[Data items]
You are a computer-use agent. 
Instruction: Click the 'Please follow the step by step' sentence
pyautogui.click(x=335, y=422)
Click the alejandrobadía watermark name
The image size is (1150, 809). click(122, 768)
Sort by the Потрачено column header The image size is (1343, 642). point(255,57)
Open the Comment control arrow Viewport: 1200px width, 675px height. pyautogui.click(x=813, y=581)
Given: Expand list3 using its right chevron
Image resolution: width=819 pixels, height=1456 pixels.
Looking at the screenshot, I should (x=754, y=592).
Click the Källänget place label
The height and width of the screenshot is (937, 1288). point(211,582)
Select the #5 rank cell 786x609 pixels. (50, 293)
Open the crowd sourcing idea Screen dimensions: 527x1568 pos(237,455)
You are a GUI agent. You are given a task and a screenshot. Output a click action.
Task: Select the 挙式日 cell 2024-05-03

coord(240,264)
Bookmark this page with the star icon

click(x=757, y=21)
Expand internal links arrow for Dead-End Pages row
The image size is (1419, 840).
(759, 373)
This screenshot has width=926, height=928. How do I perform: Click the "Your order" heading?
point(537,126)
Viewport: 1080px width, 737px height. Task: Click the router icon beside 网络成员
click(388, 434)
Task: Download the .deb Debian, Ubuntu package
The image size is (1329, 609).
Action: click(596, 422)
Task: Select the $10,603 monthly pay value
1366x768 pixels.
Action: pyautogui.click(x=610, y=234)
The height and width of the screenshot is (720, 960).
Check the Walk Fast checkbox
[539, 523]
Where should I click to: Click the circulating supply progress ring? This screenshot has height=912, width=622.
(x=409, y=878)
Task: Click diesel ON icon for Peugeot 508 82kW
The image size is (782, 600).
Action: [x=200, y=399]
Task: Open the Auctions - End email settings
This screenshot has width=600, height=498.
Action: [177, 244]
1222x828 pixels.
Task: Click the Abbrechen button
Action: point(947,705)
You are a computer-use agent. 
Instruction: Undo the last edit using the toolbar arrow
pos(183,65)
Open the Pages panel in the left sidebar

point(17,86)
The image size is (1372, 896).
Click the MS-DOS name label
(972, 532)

> _TO DO_
Exact copies of the lines from the one holding "This screenshot has width=600, height=498." through the last line above, and only those, make up the answer.

> _SOLVED EXERCISE_
This screenshot has width=600, height=498.
Action: [177, 244]
1222x828 pixels.
Task: Click the Abbrechen button
Action: point(947,705)
You are a computer-use agent. 
Instruction: Undo the last edit using the toolbar arrow
pos(183,65)
Open the Pages panel in the left sidebar

point(17,86)
The image size is (1372, 896).
Click the MS-DOS name label
(972, 532)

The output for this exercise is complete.